Copie exécutoire délivrée
le :
à :
Maître Audrey KANDALA

Pôle civil de proximité

PCP JCP fond

N° RG 23/05696 – N° Portalis 352J-W-B7H-C2JX4

N° MINUTE :

JUGEMENT
rendu le jeudi 25 janvier 2024

DEMANDERESSE
La société SGCE – Société Générale Commerciale de l’Est
dont le siège social est sis [Adresse 2]
représentée par Maître Audrey KANDALA de la SELARL KMK AVOCATS, avocat au barreau de PARIS, vestiaire : #B204

DÉFENDEUR
Monsieur [D] [L]
demeurant [Adresse 3]
non comparant, ni représenté

COMPOSITION DU TRIBUNAL
Sandra MONTELS, Juge des contentieux de la protection
assistée de Coraline LEMARQUIS, Greffière,

DATE DES DÉBATS
Audience publique du 10 novembre 2023

JUGEMENT
réputé contradictoire, en premier ressort, prononcé par mise à disposition le 25 janvier 2024 par Sandra MONTELS, juge des contentieux de la protection, assistée de Coraline LEMARQUIS, Greffière

Décision du 25 janvier 2024
PCP JCP fond – N° RG 23/05696 – N° Portalis 352J-W-B7H-C2JX4

EXPOSÉ DU LITIGE

Par acte sous seing privé du 12 novembre 2020, la Société Générale Commerciale de l’Est a consenti un bail d’habitation à Monsieur [D] [L] sur des locaux situés au [Adresse 3]), moyennant le paiement d’un loyer mensuel de 2329 euros et d’une provision pour charges de 266 euros.

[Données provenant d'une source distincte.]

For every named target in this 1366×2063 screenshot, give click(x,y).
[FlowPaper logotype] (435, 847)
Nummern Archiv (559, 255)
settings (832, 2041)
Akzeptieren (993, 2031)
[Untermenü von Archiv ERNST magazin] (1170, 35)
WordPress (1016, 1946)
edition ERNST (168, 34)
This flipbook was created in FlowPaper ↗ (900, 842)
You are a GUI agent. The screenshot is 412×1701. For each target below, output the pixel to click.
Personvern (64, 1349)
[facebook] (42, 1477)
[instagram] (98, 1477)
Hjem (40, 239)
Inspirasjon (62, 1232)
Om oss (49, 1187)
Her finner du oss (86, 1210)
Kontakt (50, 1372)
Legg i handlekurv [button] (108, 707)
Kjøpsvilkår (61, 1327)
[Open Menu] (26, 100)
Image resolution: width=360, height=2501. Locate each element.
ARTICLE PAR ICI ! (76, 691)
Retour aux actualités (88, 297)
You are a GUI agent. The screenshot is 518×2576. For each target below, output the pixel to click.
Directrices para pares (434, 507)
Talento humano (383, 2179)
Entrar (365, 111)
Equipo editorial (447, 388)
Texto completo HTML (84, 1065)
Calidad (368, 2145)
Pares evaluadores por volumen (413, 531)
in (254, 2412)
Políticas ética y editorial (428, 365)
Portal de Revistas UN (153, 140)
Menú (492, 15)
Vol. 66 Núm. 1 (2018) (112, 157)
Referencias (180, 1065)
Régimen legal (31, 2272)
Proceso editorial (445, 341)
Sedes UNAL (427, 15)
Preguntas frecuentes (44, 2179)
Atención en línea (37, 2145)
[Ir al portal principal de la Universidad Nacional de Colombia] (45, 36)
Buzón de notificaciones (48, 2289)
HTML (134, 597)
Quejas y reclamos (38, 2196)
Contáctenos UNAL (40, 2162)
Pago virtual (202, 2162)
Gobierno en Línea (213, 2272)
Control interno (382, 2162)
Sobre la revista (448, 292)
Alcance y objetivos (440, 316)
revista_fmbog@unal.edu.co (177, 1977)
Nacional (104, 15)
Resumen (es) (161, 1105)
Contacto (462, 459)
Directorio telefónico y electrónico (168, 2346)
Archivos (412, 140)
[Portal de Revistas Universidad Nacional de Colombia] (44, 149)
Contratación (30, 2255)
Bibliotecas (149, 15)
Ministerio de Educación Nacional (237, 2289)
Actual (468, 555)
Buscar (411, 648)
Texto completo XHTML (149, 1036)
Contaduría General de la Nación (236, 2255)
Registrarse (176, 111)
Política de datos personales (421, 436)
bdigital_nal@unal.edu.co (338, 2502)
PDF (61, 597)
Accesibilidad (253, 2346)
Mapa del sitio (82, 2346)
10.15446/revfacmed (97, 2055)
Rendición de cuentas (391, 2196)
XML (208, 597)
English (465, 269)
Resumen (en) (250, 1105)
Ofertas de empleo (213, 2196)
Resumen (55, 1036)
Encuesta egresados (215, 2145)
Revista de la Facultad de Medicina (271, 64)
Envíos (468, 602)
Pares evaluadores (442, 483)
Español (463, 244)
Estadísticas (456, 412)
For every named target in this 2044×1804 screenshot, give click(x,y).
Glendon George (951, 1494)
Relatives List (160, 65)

Par assignation délivrée le 22 juin 2023 par commissaire de justice, la Société Générale Commerciale de l’Est a saisi le juge des contentieux de la protection du tribunal judiciaire de Paris aux fins de :
– Faire prononcer la résiliation du bail,
– Condamner Monsieur [D] [L] à libérer les lieux sous astreinte de 100 euros par jour de retard à compter de la signification de la présente décision,
– Ordonner l’expulsion de Monsieur [D] [L] et obtenir sa condamnation au paiement des sommes suivantes :
– une indemnité mensuelle d’occupation de 2595 euros par mois,
– 2000 euros au titre de l’article 700 du code de procédure civile – outre aux entiers dépens.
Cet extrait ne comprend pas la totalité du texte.